___ SUPPLIED INFORMATION ___
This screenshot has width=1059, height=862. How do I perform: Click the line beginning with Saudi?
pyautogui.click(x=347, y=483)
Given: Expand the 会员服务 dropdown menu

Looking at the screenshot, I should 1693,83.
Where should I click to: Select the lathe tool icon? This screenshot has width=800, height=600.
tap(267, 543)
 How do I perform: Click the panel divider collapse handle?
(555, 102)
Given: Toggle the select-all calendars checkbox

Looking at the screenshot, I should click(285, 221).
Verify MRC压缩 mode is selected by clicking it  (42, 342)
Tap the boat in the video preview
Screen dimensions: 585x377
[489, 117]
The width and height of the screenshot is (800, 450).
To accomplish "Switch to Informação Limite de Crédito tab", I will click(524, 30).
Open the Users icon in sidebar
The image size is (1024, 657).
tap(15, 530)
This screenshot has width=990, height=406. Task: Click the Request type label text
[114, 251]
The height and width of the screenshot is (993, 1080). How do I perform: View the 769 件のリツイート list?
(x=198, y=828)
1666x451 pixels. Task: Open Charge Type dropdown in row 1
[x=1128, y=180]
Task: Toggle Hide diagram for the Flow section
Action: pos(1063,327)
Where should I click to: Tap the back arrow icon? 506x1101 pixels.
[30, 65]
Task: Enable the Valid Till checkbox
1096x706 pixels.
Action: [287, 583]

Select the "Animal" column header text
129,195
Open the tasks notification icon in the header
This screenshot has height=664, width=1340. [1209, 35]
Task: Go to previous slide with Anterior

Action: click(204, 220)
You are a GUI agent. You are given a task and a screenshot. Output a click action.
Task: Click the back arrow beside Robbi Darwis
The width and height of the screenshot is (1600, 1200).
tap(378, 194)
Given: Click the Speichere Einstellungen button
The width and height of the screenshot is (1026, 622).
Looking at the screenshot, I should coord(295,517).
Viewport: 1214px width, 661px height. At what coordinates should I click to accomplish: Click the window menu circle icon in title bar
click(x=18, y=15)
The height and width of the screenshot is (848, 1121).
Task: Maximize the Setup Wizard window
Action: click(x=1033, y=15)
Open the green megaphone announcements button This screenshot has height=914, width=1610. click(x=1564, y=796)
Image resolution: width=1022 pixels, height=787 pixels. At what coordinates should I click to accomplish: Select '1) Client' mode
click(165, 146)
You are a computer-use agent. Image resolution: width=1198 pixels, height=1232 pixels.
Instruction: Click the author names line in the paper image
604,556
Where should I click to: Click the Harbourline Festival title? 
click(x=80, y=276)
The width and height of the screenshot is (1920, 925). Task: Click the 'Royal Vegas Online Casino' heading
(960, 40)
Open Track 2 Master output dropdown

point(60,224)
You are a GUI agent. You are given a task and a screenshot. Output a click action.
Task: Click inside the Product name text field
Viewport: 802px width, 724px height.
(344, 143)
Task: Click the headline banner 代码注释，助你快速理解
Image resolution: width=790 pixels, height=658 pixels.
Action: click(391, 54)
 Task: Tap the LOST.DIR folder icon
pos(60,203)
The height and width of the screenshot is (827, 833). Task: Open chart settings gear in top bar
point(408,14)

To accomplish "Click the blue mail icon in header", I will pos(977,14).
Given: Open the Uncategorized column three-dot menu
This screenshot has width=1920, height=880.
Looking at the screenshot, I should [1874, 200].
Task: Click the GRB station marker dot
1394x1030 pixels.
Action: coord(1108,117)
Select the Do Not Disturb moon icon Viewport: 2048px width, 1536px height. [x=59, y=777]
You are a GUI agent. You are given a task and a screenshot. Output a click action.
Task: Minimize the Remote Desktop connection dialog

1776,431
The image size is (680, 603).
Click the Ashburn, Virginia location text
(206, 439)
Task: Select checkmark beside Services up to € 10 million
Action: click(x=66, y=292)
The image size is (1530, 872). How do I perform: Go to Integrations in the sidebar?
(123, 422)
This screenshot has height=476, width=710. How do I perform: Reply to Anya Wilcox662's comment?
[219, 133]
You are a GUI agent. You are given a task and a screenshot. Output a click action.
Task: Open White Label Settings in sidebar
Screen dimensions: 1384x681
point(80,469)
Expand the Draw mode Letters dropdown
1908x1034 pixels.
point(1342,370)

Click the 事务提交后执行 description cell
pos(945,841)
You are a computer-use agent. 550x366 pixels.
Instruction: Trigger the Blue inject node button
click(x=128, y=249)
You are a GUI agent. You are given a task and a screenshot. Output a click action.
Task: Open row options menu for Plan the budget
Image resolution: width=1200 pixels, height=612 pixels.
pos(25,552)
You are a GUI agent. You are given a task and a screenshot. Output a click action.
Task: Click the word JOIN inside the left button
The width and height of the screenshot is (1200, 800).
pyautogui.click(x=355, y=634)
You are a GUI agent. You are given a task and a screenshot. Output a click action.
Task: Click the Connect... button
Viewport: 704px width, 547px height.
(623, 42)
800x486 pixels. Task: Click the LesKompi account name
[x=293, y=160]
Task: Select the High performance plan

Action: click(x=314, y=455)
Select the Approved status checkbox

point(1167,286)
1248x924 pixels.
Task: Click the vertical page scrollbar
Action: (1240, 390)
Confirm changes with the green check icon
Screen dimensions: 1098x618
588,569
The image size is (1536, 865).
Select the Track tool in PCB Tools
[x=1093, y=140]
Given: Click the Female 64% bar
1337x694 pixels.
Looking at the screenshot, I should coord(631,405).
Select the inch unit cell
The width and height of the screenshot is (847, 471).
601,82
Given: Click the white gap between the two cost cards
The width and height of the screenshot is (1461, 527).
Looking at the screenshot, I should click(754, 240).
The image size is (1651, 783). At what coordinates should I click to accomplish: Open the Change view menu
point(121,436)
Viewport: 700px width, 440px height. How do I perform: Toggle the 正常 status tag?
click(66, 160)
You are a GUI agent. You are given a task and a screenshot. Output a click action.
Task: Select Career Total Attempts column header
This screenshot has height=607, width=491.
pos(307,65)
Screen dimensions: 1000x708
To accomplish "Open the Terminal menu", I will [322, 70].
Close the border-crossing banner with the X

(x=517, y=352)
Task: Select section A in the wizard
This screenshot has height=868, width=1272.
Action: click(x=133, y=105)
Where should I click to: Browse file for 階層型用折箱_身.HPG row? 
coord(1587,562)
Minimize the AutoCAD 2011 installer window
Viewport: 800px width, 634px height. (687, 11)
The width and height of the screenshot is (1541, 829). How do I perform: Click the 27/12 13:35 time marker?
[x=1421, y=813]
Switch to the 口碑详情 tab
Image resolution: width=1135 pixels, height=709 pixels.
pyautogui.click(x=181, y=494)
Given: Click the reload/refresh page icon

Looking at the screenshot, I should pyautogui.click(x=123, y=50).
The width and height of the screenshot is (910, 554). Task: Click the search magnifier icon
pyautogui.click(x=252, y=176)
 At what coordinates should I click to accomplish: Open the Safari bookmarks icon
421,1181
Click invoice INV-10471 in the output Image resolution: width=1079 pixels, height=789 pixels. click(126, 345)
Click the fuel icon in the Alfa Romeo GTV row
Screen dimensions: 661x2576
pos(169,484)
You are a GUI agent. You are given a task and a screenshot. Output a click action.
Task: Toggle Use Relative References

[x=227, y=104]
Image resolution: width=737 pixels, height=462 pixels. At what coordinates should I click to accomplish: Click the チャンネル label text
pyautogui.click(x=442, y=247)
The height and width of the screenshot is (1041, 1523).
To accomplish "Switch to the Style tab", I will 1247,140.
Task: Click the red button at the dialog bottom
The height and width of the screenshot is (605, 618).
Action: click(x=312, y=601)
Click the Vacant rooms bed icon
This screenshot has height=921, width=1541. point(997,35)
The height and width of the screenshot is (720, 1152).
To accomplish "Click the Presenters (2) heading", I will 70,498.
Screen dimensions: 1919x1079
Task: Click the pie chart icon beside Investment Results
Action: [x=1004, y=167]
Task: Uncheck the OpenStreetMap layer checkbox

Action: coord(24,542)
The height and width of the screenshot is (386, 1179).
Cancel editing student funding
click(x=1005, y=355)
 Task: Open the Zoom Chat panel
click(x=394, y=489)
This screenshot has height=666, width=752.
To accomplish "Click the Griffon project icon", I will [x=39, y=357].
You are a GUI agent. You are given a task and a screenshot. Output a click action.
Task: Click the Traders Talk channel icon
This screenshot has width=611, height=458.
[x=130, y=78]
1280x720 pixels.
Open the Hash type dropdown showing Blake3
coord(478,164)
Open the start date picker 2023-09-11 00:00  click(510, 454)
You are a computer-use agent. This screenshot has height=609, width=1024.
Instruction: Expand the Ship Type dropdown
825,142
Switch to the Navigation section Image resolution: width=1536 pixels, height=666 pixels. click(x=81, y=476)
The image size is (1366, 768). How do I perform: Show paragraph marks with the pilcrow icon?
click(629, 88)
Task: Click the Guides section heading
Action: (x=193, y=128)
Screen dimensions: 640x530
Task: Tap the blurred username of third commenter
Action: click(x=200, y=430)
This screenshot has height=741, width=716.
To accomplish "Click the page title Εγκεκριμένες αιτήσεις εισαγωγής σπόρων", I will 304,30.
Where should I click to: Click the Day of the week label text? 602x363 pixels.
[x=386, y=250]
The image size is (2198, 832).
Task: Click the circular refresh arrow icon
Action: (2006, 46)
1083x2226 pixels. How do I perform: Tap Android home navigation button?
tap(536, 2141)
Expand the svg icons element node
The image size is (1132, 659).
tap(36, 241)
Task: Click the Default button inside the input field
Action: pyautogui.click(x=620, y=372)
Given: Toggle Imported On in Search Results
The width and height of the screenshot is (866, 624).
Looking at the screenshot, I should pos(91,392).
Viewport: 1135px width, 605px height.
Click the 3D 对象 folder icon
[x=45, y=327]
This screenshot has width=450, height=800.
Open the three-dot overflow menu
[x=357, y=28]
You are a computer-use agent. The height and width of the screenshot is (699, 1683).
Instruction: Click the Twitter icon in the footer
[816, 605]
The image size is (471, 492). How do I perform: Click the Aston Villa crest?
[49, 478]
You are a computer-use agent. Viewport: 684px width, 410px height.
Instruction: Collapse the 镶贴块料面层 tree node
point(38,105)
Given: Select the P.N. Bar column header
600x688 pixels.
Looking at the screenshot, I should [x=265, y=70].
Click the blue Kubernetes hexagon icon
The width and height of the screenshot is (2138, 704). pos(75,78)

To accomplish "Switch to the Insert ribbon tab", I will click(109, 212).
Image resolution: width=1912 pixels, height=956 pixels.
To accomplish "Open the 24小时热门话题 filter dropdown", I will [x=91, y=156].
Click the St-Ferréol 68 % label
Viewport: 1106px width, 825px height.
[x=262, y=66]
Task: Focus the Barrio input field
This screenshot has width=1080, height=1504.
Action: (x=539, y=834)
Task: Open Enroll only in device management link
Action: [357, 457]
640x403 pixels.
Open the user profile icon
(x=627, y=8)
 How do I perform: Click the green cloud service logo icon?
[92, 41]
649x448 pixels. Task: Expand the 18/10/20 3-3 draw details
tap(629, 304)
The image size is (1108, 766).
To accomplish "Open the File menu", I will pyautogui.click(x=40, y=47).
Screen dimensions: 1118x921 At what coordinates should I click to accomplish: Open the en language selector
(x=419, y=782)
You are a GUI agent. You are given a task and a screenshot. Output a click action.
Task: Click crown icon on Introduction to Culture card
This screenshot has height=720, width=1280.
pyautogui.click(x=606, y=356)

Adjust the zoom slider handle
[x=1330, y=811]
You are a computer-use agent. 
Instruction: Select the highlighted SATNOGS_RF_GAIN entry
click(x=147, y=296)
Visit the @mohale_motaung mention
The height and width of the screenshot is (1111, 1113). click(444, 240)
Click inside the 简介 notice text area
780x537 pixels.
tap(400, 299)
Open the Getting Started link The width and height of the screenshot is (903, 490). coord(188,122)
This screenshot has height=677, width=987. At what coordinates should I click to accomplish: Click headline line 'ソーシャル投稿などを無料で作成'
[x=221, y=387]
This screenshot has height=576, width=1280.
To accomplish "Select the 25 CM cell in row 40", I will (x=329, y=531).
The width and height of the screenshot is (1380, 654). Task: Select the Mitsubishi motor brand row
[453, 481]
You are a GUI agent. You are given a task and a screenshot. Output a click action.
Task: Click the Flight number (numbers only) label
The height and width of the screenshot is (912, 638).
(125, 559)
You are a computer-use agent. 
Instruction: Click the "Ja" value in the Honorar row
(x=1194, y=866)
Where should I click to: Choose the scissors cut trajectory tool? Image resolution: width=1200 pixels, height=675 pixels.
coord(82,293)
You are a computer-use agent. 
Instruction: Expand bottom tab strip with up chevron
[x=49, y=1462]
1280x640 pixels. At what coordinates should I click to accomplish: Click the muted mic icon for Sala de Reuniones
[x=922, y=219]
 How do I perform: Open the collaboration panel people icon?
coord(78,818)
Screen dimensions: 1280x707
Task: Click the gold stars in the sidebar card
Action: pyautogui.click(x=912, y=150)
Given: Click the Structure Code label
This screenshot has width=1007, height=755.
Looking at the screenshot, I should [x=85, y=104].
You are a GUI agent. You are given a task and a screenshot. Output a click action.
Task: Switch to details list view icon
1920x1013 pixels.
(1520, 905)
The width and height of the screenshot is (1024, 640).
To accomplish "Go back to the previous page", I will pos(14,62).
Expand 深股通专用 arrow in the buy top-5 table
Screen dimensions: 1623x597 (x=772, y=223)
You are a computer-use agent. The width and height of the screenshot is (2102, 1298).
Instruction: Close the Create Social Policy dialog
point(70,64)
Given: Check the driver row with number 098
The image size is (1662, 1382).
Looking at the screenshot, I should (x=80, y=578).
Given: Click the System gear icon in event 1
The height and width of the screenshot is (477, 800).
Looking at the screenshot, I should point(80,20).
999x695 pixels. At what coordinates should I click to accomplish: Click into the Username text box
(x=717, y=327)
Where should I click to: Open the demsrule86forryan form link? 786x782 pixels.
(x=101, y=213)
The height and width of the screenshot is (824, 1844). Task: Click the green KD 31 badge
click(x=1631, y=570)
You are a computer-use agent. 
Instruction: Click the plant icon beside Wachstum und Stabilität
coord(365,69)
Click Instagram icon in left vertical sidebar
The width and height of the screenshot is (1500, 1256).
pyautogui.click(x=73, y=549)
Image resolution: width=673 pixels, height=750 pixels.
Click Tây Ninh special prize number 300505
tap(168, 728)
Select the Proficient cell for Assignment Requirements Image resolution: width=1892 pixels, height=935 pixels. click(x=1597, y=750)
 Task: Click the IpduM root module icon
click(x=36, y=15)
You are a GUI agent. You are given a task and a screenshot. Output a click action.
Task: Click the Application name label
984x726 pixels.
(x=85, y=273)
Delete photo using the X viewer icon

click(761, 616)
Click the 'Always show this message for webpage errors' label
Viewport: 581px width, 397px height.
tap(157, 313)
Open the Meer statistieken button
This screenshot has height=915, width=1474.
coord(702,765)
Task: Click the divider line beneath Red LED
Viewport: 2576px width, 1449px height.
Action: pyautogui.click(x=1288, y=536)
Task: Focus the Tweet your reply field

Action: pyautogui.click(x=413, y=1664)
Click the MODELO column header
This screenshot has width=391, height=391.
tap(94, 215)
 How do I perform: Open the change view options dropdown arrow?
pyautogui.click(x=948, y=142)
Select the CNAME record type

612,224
___
EXERCISE AIM - As the answer, set down only the lines from the data above between the one holding "Open the three-dot overflow menu" and the one holding "Task: Click crown", inclusive, exactly as they read.

RESPONSE TO THIS TASK -
Open the three-dot overflow menu
[x=357, y=28]
You are a computer-use agent. The height and width of the screenshot is (699, 1683).
Instruction: Click the Twitter icon in the footer
[816, 605]
The image size is (471, 492). How do I perform: Click the Aston Villa crest?
[49, 478]
You are a computer-use agent. Viewport: 684px width, 410px height.
Instruction: Collapse the 镶贴块料面层 tree node
point(38,105)
Given: Select the P.N. Bar column header
600x688 pixels.
Looking at the screenshot, I should [x=265, y=70].
Click the blue Kubernetes hexagon icon
The width and height of the screenshot is (2138, 704). pos(75,78)

To accomplish "Switch to the Insert ribbon tab", I will click(109, 212).
Image resolution: width=1912 pixels, height=956 pixels.
To accomplish "Open the 24小时热门话题 filter dropdown", I will [x=91, y=156].
Click the St-Ferréol 68 % label
Viewport: 1106px width, 825px height.
[x=262, y=66]
Task: Focus the Barrio input field
This screenshot has width=1080, height=1504.
Action: (x=539, y=834)
Task: Open Enroll only in device management link
Action: [357, 457]
640x403 pixels.
Open the user profile icon
(x=627, y=8)
 How do I perform: Click the green cloud service logo icon?
[92, 41]
649x448 pixels. Task: Expand the 18/10/20 3-3 draw details
tap(629, 304)
The image size is (1108, 766).
To accomplish "Open the File menu", I will pyautogui.click(x=40, y=47).
Screen dimensions: 1118x921 At what coordinates should I click to accomplish: Open the en language selector
(x=419, y=782)
You are a GUI agent. You are given a task and a screenshot. Output a click action.
Task: Click crown icon on Introduction to Culture card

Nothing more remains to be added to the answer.